Pertama, moral conduct, yaitu tindakan moral. Bidang ini melahirkan
disiplin khusus yakni etika. Kajian etika lebih fokus pada prilaku,
norma dan adat istiadat manusia. Tujuan dari etika adalah agar manusia
mengetahui dan mampu mempertanggungjawabkan apa yang ia lakukan. Didalam
etika, nilai kebaikan dari tingkah laku manusia menjadi sentral
persoalan. Maksudnya adalah tingkah laku yang penuh dengan tanggung
jawab, baik tanggung jawab terhadap diri sendiri, masyarakat, alam
maupun terhadap Tuhan sebagai sang pencipta.
Bagian
kedua dari aksiologi adalah esthetic expression, yaitu ekspresi
keindahan. Bidang ini melahirkan keindahan. Estetika berkaitan dengan
nilai tentang pengalaman keindahan yang dimiliki oleh manusia terhadap
lingkungan dan fenomena disekelilingnya.
Mengutip
pendapatnya Risieri Frondiz (Bakhtiar Amsal, 2004), nilai itu objektif
ataukah subjektif adalah sangat tergantung dari hasil pandangannya yang
muncul dari filsafat. Nilai akan menjadi subjektif, apabila subjek
sangat berperan dalam segala hal, kesadaran manusia menjadi tolak ukur
segalanya; atau eksistensinya, maknanya dan validitasnya tergantung pada
reaksi subjek yang melakukan penilaian tanpa mempertimbangkan apakah
ini bersifat psikis ataupun fisik. Dengan demikian nilai subjekif akan
selalu memperhatikan berbagai pandangan yang dimiliki akal budi manusia
seperti perasaan, intelektualitas dan hasil nilai subjektif akan selalu
mengarah pada suka atau tidak suka, senang atau tidak senang.
Selanjutnya
nilai itu akan objektif, jika tidak tergantung pada subjek atau
kesadaran yang menilai. Nilai objektif muncul karena adanya pandangan
dalam filsafat tentang objektivisme. Objektivisme ini beranggapan pada
tolak ukur suatu gagasan berada pada objeknya, sesuatu yang memiliki
kadar secara realitas benar-benar ada (Bakhtiar Amsal, 2004).
Bagian
ketiga dari Aksiologi adalah , sosio-political life, yaitu kehidupan
social politik yang akan melahirkan filsafat sosiopolitik. Manfaat dari
ilmu adalah sudah tidak terhitung banyaknya manfaat dari ilmu bagi
manusia dan makhluk hidup secara keseluruhan.

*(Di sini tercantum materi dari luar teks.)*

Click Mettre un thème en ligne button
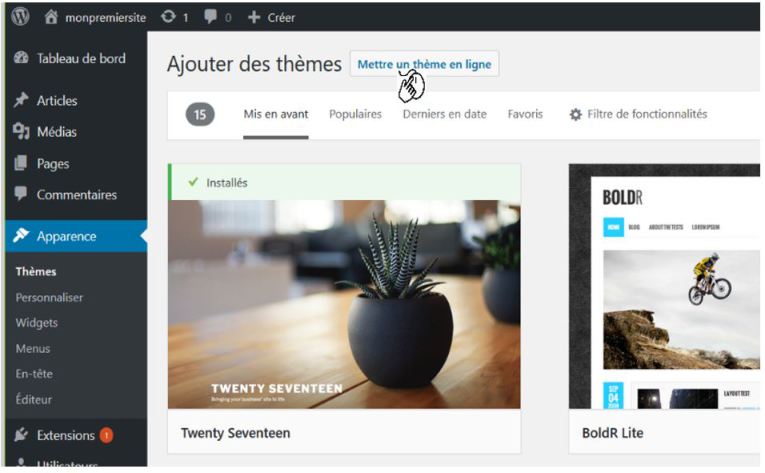This screenshot has height=473, width=765. [424, 64]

Mulai dari zamannya
Copernicus sampai Mark Elliot Zuckerberg , ilmu terus berkembang dan
memberikan banyak manfaat bagi manusia. Dengan ilmu manusia bisa sampai
ke bulan, dengan ilmu manusia dapat mengetahui bagian-bagian
tersembunyi dan terkecil dari sel tubuh manusia. Ilmu telah memberikan
kontribusi yang sangat besar bagi peradaban manusia, tapi dengan ilmu
juga manusia dapat menghancurkan peradaban manusia yang lain.
Mengutip
pendapatnya Francis Bacon dalam Suriasumantri (1999) yang mengatakan
bahwa “Pengetahuan adalah kekuasaan”. Apakah kekuasaan itu akan
merupakan berkat atau malapetaka bagi umat manusia, semua itu terletak
pada system nilai dari orang yang menggunakan kekuasaan tersebut. Ilmu
itu bersifat netral, ilmu tidak mengenal sifat baik atau buruk, dan si
pemilik pengetahuan itulah yang harus mempunyai sikap.
Selanjutnya
Suriasumantri juga mengatakan bahwa kekuasaan ilmu yang besar ini
mengharuskan seorang ilmuwan mempunyai landasan moral yang kuat.

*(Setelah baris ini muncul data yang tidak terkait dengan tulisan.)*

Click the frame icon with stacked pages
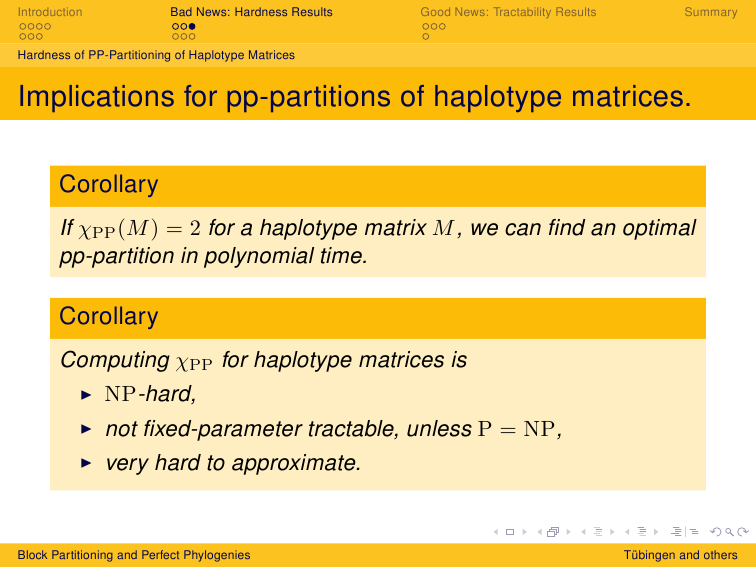The height and width of the screenshot is (567, 756). tap(553, 532)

Untuk merumuskan aksiologi dari ilmu, Jujun S Sumantri merumuskan kedalam 4 tahapan yaitu:
- Untuk apa ilmu tersebut digunakan?
- Bagaimana kaitan antara cara penggunaan tersebut dengan kaidah-kaidah moral?

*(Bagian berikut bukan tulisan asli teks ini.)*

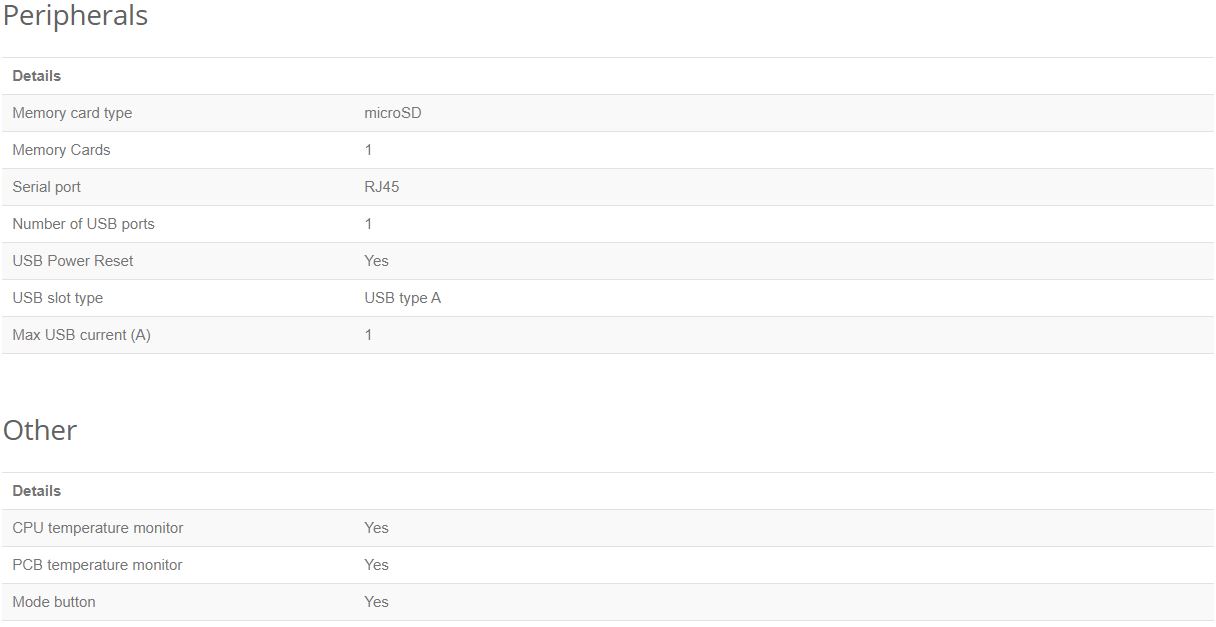Click the Number of USB ports label
This screenshot has height=627, width=1216.
pos(83,224)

- Bagaimana penentuan objek yang ditelaah berdasarkan pilihan-pilihan moral?
- Bagaimana kaitan antara teknik procedural yang merupakan operasionalisasi metode ilmiah dengan norma-norma moral / professional.
Dari
apa yang dirumuskan diatas dapat dikatakan bahwa apapun jenis ilmu yang
ada, kesemuanya harus disesuaikan dengan nilai-nilai moral yang ada di
masyarakat, sehingga nilai kegunaan ilmu tersebut dapat dirasakan oleh
masyarakat dalam usahanya meningkatkan kesejahteraan bersama, bukan
sebaliknya malahan menimbulkan bencana. Bagi seorang ilmuwan, nilai dan
norma moral yang dimilikinya akan menjadi penentu apakah ia sudah
menjadi ilmuwan yang baik atau belum.